Re: [PATCH] KVM: x86: vPMU: truncate counter value to allowed width

Like Xu <like.xu.linux@xxxxxxxxx> · Tue, 22 Aug 2023 17:29:56 +0800

On 1/7/2023 5:26 am, Sean Christopherson wrote:
Ugh, yeah, de0f619564f4 created a bit of a mess.  The underlying issue that it
was solving is that perf_event_read_value() and friends might sleep (yay mutex),
and so can't be called from KVM's fastpath (IRQs disabled).
Updating pmu counters for emulated instructions cause troubles.

However, detecting overflow requires reading perf_event_read_value() to gather
the accumulated count from the hardware event in order to add it to the emulated
count from software.  E.g. if pmc->counter is X and the perf event counter is Y,
KVM needs to factor in Y because X+Y+1 might overflow even if X+1 does not.

Trying to snapshot the previous counter value is a bit of a mess.  It could probably
made to work, but it's hard to reason about what the snapshot actually contains
and when it should be cleared, especially when factoring in the wrapping logic.

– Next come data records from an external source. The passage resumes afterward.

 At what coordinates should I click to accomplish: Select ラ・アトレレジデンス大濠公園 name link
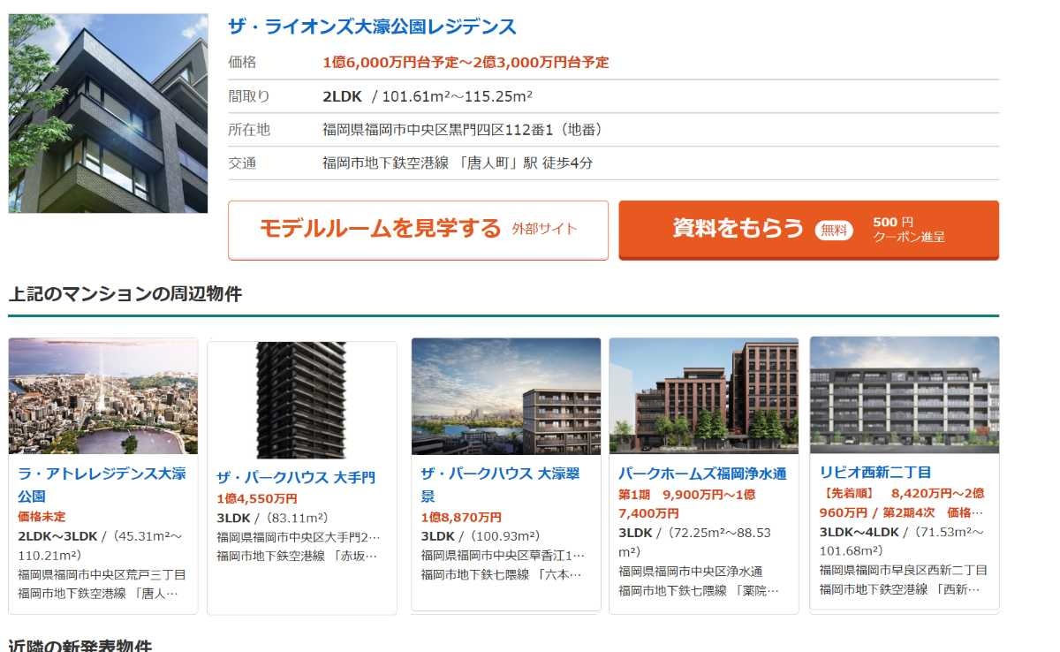[102, 484]
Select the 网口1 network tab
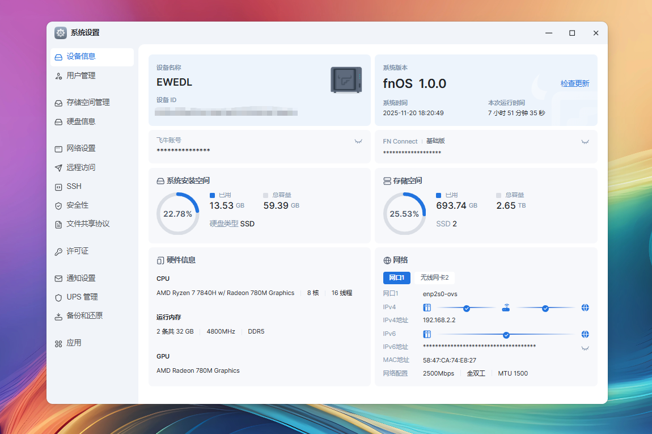652x434 pixels. (x=396, y=277)
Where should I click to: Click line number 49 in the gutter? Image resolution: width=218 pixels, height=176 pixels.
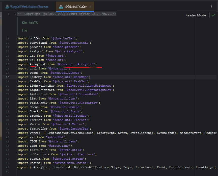(x=8, y=167)
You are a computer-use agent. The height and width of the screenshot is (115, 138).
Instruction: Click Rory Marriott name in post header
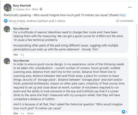point(22,6)
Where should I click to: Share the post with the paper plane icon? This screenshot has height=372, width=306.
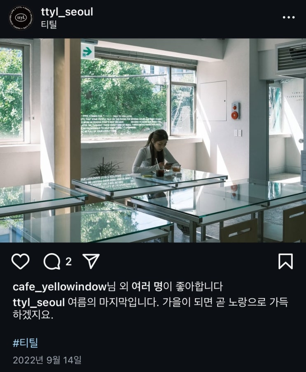click(91, 261)
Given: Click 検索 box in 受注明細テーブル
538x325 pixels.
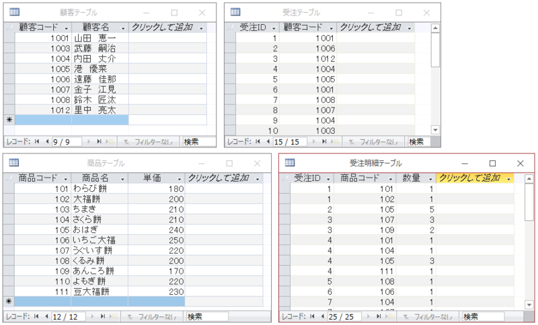Looking at the screenshot, I should pyautogui.click(x=482, y=316).
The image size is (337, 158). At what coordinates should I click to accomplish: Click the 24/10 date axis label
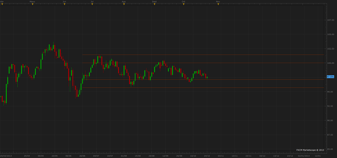(x=207, y=156)
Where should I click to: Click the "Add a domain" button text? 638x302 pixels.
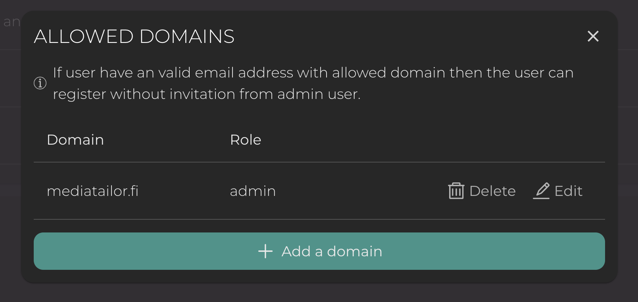[x=332, y=251]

Rather than snapshot the previous counter, I think it makes sense to:

   1) Track the number of emulated counter events

If events are counted separately, the challenge here is to correctly time
the emulation of counter overflows, which can occur on both sides of the
counter values out of sync.

   2) Accumulate and reset the counts from perf_event and emulated_counter into
      pmc->counter when pausing the PMC
   3) Pause and reprogram the PMC on writes (instead of the current approach of
      blindly updating the sample period)

Updating the sample period is the only interface for KVM to configure hw
behaviour on hw-ctr. I note that perf_event_set_count() will be proposed,
and I'm pessimistic about this change.

   4) Pause the counter when stopping the perf_event to ensure pmc->counter is
      fresh (instead of manually updating pmc->counter)

IMO, that yields more intuitive logic, and makes it easier to reason about
correctness since the behavior is easily define: pmc->counter holds the counts
that have been gathered and processed, perf_event and emulated_counter hold
outstanding counts on top.  E.g. on a WRMSR to the counter, both the emulated
counter and the hardware counter are reset, because whatever counts existed
previously are irrelevant.

If we take the hardware view, a counter, emulated or not, just increments
and overflows at the threshold. The missing logic here is when the counter
is truncated when writing high bit-width values, and how to deal with the
value of pmc->prev_counter was before pmc->counter was truncated.

Pausing the counter_might_  make WRMSR slower, but we need to get this all
functionally correct before worrying too much about performance.

Performance, security and correctness should all be considered at the beginning.

Diff below for what I'm thinking (needs to be split into multiple patches).  It's
*very*  lightly tested.

It saddens me that no one has come up with an actual low-level counter-test for 
this issue.

I'm about to disappear for a week, I'll pick this back up when I get return.  In
the meantime, any testing and/or input would be much appreciated!

How about accepting Roman's original fix and then exercising the rewriting genius ?